If you don’t have time to get light exposure in the morning, there’s a really innovative idea that’s popular in Europe but has just made its way here — Valkee Bright Light Ear Headset.
Unlike SAD lamps, this ear headset is easily transportable and studies have shown you can get the same effects as using a light machine in a fraction of the time.
This device was developed in Finland, where people have serious problems with lack of sunlight.
In the Evening
Control your exposure to light at night. Start dimming down the lights in your home three hours before your bedtime.
Few of us would be willing to stop watching TV or using our computers in the evening. (What else is there to do?!)
Here are a few solutions so you can still enjoy your electronics without sacrificing sleep.
Download f.lux software to your computer.
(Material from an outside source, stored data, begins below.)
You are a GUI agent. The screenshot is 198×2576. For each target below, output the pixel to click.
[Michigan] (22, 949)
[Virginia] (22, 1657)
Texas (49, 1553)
This free program automatically changes the quality and quantity of light of your computer screen to sync with the time of day.
Speaking of cool … grab a pair of Uvex Skyper orange tint glasses which have been proven to improve sleep and mood.
Not only will they block the blue light coming from all your electronics, they’ll make you look uber-cool like Bono.
Make your bedroom as dark as possible. Get blackout shades to keep out light, or wear a sleep mask.
Make mimicking natural light cycles a priority. Getting the sleep you need is one of the best things you can do for your brain and overall health.